Pero nada mejor que leer a la cronista del diario ABC de Madrid, para conocer lo que es el restaurante al que califica como Laboratorio de Sensaciones:
Llegar a Sublimotion es ya una experiencia gracias al patrocinio de Land Rover. Por eso, un conductor, vestido impecablemente de negro, te recoge en el último modelo de la marca y te lleva hasta la que parece una puerta secreta en la fachada del hotel Hard Rock. Y lo es. El grupo (máximo de doce personas en dos turnos, a las ocho y a medianoche) entra en un ascensor que te traslada, en lo que parece una película de suspenso con música a todo volumen. A la salida hay que lavarse las manos. Higiene fundamental para entrar en el comedor blanco, con la impresionante mesa técnica que hay que tocar, golpear y hasta acariciar. La temperatura, las paredes, el techo, las luces, la música y hasta el maestro de ceremonias. No falta de nada para que comience el espectáculo. El aperitivo son tres formas de probar el aceite de oliva: la primera, un pan de tomate donde se unta el aceite con nitrógeno líquido a -196 grados, de tal manera que al mezclar se hace polvo. Es la sensación laboratorio que tanto gusta a Roncero. La segunda recuerda a las meriendas de aceite con azúcar, y la tercera a base de suero de parmesano. El truco está en que explote en la boca «para sentir todas las sensaciones». Las paredes, el techo, la mesa… Son lienzos para proyectar las imágenes y sentir los efectos especiales. Por eso llega el frío y nos transportan al glaciar. Hay que golpear la mesa para romper el cristal (ficticio) y dar paso al iceberg de gazpacho.

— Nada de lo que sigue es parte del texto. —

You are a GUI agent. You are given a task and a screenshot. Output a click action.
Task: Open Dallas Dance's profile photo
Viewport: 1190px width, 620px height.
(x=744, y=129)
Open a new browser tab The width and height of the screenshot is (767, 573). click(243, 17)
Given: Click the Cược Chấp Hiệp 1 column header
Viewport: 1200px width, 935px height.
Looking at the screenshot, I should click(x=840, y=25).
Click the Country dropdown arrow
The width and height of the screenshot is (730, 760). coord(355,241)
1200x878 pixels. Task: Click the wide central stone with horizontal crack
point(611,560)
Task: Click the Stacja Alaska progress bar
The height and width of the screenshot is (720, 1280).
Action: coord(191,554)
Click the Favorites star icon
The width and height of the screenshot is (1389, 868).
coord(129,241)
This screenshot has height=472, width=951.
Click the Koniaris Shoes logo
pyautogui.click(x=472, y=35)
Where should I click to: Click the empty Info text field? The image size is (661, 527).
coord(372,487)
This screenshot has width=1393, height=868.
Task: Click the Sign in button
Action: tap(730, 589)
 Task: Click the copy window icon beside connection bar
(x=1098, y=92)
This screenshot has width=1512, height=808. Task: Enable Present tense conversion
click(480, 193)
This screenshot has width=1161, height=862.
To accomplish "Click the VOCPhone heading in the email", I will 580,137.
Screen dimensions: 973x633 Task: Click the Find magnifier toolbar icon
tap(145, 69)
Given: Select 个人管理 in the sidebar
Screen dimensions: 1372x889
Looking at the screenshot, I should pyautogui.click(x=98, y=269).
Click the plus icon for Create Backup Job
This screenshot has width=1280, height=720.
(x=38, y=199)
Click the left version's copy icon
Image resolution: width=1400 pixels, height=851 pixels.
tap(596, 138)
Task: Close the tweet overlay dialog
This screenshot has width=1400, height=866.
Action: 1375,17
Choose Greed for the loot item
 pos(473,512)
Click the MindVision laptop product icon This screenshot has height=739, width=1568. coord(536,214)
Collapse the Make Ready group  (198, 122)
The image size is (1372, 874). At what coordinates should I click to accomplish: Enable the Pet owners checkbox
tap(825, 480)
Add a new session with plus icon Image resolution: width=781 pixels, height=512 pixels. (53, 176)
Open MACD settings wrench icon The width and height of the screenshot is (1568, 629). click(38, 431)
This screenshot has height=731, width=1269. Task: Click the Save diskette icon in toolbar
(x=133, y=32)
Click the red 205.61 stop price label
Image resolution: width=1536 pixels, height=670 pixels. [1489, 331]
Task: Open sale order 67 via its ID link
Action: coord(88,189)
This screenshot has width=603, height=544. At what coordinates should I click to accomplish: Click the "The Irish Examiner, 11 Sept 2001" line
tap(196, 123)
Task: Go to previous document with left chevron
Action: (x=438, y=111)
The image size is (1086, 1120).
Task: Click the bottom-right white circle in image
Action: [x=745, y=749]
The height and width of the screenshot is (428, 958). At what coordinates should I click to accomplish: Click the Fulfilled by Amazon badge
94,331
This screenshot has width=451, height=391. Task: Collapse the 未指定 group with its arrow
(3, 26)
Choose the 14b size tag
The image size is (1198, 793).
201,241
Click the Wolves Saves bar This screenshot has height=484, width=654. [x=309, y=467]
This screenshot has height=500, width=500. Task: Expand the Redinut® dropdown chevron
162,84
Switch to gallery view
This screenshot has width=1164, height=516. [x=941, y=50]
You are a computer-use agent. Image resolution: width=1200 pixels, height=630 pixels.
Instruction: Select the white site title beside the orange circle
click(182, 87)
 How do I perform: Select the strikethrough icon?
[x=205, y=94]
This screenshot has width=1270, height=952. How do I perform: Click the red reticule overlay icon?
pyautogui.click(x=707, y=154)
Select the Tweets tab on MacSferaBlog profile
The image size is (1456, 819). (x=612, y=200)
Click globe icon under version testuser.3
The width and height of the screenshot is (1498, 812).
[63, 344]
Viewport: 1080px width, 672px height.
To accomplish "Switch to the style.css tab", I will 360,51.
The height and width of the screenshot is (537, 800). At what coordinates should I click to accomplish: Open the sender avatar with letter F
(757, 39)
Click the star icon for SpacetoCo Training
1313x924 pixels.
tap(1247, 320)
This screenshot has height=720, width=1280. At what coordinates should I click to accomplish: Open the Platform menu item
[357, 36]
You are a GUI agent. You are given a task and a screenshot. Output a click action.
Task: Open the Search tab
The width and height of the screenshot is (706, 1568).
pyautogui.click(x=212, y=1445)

¿Y a quién no le gusta ir al huerto de Paco? De esa manera hay otra transformación, y la mesa se convierte en un campo de cultivo donde sobre una base de crema de puerro, entre otros ingredientes, brotan calabacines, zanahorias, tomates, pepinos… Todo en tamaño mini. Impresionante. En las paredes, imágenes del pueblo toledano del cocinero, con un Range Rover recorriendo esos caminos. Hay que superarse porque el listón está muy alto. Ahora surgen globos con cestas y dentro hay sorpresa: cornete de guacamole y kikos y tortitas de camarones. De pronto es una fiesta. Un juego que continúa en el paladar. La cena, que suele durar tres horas, es para compartir. Aficionado al maratón de Nueva York, Roncero nos traslada a Central Park para llevarnos de picnic. Un take away de lujo con minibocata de cerdo y foie de anguila. Sabe mejor que suena. El foie parece un filipino. Pero hay más. Rosas que se comen y llegan en envase de cristal. Con pinzas se arranca el corazón de esa rosa que es jengibre. Un sabor diferente que llena de aroma. El mundo marino nos sumerge con un plato a base de moluscos en su estado más puro, y como tanto placer debe de ser pecado el plato de carne llega con una bajada al infierno para degustar la costilla y terminar con un postre discotequero. Un CD que baila sobre la mesa sostiene dos bombones. Todo regado con los mejores caldos para una experiencia que ninguno olvidará.